● Tasks to perform
- A) From the t-test lesson, pull out the text word for word, beginning at the words that contain "Essentially we are" and stopping after "D (Effect Size)".
- B) How does the t-test lesson say a two-sample t-test calculates the t-score?

● Given passage
━━━━

## One-Tailed T-Tests

So far we have only been checking for differences between means.

We’ve never really discussed how we can test for specific direction of differences. 

Before we discuss the two-different type of t-tests we can run, let’s go over the fundamentals of calculating a t-test. If there is only one hypothesis test I will ask you all to commit to memory, it will be the t-test.

In [4]:
import random 
from scipy import stats
import scipy

# 1 = heads
# 0 = tails
unfair_coin = [1, 1, 1, 1, 1, 0, 1, 1, 0, 1]
fair_coin = [random.randint(0, 1) for _ in range(0, len(unfair_coin))]

print(sum(unfair_coin)/len(unfair_coin))
print(sum(fair_coin)/len(fair_coin))

p_val = stats.ttest_ind(unfair_coin, fair_coin)[1]
t_val = stats.ttest_ind(unfair_coin, fair_coin)[0]

# H0: u0 = u1
# H1: u1 != u2
print("Two-Tail t-test", p_val)

# H0: u0 = u1
# H1: u1 > u2 if (t_score > 0)
print("One-Tail t-test", p_val/2)

print("T-score ", t_val)

0.8
0.4
Two-Tail t-test 0.07394020035116586
One-Tail t-test 0.03697010017558293
T-score  1.8973665961010278


## Calculating T-Score

A t-test is a parametric method to calculate if the difference between means is significant. 

A two-sample t-test calculates a score called the “t-score”, which is the difference of sample means divided by the standard error of differences.

Standard error of the difference is simply an estimate of the variability in the difference of two sample means: i.e. how spread out do I expect my differences to be?

The t-score that we calculate will fall somewhere on this curve!

By setting a significance level to 0.05, we limit significant scores to the outside of the curve.

Essentially we are stating:  
* We expect the following distribution of t-scores  
* The area under the curve at a specific t-score is the probability that we expect that t-score   
* We only consider results to be significant if they are outliers  

We utilize calculus to calculate the area under the curve of our t-score.

If the area under the curve is underneath 0.05, this indicates significance!

Our p-value is evidence against the null. The smaller the alibi, the worse.

## Cohen's D (Effect Size)

In our t-tests, we’ve only discussed the presence of a statistically significant difference between means.

That is, we can tell if a result is significant or not. But how do we fairly quantify the size of the result?
* Medical data is collected on patient longevity 
* Using our t-test, we find out that there is a statistically significant difference between patients who eat bananas vs patients who don’t (p=0.04)

━━━━

● Dataset content

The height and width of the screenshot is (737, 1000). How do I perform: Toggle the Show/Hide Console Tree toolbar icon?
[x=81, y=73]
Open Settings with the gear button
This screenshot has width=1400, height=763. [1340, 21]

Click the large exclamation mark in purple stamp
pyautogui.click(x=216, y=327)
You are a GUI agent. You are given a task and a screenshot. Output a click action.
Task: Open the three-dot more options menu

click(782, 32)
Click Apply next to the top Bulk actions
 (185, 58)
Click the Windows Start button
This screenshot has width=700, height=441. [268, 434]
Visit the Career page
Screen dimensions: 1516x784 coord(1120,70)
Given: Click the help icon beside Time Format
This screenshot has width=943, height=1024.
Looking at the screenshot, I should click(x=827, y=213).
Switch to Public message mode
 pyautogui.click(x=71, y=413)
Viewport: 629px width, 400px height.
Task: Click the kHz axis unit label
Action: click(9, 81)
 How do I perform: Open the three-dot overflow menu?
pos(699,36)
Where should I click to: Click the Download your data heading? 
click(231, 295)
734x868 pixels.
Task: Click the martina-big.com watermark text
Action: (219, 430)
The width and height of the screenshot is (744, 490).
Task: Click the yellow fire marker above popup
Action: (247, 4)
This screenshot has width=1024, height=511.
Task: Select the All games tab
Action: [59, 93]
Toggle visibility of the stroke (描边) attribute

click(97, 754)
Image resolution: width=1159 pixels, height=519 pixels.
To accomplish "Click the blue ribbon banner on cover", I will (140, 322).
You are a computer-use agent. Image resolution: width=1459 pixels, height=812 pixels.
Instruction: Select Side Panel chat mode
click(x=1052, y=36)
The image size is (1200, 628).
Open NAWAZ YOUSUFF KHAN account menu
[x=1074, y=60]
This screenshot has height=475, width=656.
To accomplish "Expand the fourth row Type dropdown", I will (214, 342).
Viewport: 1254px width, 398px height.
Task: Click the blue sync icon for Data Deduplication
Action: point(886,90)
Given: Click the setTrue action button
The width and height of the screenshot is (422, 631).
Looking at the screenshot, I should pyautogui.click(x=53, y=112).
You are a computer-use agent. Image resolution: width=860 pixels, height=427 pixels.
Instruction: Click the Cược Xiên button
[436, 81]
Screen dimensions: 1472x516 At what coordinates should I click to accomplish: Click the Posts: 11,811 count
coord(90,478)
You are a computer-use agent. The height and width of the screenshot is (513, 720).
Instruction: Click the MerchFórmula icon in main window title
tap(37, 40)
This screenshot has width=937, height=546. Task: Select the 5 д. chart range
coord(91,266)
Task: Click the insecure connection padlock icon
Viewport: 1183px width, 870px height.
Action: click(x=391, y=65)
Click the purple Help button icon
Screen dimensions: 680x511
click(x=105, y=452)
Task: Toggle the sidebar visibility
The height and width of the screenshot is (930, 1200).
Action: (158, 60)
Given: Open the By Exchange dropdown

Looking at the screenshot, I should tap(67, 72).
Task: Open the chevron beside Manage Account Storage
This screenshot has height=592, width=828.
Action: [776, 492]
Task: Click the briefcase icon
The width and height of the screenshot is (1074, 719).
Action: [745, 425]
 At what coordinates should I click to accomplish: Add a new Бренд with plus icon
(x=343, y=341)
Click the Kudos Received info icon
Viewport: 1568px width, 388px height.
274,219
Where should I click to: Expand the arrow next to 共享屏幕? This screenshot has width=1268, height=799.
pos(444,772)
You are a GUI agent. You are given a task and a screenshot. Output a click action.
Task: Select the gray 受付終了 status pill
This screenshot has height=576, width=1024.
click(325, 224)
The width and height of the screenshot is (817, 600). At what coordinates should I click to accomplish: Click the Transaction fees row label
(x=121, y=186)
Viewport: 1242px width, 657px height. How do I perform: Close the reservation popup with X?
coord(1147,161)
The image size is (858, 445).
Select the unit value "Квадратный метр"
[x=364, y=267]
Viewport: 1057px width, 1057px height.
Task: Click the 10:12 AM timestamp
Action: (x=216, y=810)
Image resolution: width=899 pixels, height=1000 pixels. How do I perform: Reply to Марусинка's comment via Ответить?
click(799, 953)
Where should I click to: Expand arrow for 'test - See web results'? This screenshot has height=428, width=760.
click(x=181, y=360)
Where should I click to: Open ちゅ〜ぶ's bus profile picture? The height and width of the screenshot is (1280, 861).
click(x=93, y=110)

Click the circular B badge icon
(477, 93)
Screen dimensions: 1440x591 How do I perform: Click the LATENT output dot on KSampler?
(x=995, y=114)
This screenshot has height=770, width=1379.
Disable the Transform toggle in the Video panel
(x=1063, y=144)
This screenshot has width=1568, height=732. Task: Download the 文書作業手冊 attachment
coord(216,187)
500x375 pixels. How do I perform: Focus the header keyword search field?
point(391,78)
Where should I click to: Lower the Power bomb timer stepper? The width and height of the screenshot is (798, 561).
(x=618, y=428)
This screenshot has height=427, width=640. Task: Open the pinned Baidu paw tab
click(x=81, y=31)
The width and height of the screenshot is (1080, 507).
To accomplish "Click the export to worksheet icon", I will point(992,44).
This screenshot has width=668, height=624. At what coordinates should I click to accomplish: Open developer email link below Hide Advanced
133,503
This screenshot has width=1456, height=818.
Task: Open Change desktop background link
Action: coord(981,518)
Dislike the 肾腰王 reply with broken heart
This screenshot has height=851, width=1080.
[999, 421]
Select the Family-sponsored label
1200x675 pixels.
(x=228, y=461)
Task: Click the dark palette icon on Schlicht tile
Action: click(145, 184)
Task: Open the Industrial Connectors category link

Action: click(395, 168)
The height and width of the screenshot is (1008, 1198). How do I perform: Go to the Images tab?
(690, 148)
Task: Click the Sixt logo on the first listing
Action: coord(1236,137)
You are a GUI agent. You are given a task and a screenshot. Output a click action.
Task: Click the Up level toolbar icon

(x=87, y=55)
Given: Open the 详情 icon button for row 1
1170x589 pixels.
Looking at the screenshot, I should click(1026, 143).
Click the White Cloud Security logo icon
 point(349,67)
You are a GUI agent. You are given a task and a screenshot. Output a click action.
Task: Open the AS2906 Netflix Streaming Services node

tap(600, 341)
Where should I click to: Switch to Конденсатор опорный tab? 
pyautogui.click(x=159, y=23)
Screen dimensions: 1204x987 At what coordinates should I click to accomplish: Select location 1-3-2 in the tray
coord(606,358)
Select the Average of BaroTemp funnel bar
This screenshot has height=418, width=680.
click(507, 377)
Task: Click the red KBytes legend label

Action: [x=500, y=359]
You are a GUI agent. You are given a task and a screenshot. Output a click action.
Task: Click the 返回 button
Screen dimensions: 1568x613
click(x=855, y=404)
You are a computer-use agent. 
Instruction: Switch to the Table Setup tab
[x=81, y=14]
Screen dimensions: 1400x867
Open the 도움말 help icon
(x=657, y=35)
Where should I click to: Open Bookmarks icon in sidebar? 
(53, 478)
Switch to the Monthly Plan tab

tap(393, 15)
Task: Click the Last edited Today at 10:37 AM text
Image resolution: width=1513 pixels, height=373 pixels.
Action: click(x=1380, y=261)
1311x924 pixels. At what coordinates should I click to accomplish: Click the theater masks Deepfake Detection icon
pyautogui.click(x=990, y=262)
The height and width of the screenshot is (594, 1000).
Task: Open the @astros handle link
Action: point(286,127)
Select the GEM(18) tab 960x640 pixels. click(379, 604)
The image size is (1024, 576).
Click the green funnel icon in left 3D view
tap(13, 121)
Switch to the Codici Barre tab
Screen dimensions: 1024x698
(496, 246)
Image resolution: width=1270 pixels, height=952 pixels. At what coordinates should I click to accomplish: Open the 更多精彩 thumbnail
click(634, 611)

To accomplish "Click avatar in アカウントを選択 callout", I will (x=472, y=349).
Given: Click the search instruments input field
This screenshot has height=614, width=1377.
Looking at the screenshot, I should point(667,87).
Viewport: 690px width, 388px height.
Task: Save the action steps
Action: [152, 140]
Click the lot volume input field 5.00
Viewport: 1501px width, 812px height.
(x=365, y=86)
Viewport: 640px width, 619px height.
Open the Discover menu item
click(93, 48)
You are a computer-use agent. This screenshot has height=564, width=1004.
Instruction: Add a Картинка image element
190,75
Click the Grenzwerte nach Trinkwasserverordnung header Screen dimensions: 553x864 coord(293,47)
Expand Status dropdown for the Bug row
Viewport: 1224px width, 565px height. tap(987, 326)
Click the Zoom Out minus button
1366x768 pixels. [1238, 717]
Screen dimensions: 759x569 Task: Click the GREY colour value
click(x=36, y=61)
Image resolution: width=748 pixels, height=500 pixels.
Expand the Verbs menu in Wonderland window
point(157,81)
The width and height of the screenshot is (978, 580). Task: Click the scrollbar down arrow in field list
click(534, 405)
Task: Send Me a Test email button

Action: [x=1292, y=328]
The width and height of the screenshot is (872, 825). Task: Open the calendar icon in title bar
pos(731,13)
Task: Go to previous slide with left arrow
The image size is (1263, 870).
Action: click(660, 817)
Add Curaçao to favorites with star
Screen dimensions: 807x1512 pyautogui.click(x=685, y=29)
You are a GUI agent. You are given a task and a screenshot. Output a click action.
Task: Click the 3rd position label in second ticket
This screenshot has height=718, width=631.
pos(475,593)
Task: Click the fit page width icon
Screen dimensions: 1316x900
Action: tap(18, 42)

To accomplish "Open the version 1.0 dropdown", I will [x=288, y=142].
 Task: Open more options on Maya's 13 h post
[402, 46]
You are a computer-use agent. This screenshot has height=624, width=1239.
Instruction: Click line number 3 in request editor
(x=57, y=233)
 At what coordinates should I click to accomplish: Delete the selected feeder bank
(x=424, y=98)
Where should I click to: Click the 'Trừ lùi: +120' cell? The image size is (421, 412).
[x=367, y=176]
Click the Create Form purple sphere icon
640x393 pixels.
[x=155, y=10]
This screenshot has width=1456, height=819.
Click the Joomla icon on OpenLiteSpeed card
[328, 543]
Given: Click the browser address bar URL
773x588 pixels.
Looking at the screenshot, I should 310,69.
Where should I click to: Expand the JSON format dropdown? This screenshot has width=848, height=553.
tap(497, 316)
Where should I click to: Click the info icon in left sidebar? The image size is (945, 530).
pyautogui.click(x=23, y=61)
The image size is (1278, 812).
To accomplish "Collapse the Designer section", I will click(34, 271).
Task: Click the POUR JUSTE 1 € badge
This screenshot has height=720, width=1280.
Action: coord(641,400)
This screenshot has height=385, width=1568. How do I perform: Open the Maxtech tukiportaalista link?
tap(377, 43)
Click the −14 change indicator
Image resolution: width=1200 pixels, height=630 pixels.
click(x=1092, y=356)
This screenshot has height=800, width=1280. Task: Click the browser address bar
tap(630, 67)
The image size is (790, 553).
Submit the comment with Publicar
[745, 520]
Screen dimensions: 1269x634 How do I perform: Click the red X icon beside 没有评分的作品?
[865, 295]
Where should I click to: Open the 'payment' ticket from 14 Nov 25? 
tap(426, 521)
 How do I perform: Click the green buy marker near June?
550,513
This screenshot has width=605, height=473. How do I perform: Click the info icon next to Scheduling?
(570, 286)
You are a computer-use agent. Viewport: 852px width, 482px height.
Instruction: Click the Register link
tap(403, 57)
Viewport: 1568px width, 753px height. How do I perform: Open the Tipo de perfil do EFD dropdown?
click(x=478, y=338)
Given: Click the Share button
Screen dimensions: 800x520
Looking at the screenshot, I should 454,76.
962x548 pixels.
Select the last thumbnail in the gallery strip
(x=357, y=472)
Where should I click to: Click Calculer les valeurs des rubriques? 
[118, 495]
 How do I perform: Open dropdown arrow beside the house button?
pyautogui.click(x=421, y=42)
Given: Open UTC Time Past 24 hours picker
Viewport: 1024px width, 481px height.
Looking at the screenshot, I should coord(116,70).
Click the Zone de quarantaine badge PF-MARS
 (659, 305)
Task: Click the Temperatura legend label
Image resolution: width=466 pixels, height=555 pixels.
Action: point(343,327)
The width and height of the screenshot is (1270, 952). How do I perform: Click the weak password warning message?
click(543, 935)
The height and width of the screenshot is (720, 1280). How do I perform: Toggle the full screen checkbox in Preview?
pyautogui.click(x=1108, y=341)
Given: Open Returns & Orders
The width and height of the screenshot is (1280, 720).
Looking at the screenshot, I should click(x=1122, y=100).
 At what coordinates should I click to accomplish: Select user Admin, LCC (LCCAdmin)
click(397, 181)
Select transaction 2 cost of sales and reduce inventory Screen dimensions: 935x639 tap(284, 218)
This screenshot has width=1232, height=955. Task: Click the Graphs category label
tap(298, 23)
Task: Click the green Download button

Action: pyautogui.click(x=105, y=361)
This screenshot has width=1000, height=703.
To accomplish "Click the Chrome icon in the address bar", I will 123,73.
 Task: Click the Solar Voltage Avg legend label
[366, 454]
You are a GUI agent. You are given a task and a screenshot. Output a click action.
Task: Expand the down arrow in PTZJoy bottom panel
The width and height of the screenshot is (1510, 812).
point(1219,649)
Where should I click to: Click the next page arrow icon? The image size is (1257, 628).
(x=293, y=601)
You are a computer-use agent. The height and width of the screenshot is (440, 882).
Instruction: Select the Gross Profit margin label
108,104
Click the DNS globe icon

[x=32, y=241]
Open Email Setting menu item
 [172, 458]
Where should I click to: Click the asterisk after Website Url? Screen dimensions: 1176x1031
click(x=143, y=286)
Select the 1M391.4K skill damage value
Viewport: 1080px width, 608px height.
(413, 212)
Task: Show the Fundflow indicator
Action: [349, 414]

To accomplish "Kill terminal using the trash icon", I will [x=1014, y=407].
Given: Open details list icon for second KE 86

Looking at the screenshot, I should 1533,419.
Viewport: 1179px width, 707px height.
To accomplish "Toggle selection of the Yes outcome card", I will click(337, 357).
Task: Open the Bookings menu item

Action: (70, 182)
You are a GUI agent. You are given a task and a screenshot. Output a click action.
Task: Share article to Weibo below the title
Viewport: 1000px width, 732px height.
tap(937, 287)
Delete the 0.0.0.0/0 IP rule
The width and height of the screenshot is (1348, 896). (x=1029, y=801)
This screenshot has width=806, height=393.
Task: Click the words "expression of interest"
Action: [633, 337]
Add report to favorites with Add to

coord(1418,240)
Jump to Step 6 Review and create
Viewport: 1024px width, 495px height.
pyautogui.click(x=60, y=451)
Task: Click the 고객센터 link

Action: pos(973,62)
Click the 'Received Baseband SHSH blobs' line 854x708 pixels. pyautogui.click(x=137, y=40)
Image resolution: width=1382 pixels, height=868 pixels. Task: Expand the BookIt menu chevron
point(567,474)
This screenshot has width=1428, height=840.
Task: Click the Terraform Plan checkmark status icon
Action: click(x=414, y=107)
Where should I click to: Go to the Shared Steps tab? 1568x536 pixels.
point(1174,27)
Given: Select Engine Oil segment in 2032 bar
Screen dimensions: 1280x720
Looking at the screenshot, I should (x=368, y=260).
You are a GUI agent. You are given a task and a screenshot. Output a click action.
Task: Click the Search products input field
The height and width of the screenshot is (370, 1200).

━━━━

● Results of the exercise
- A)
Essentially we are stating:  
* We expect the following distribution of t-scores  
* The area under the curve at a specific t-score is the probability that we expect that t-score   
* We only consider results to be significant if they are outliers  

We utilize calculus to calculate the area under the curve of our t-score.

If the area under the curve is underneath 0.05, this indicates significance!

Our p-value is evidence against the null. The smaller the alibi, the worse.

## Cohen's D (Effect Size)

- B) It divides the difference of the sample means by the standard error of the differences.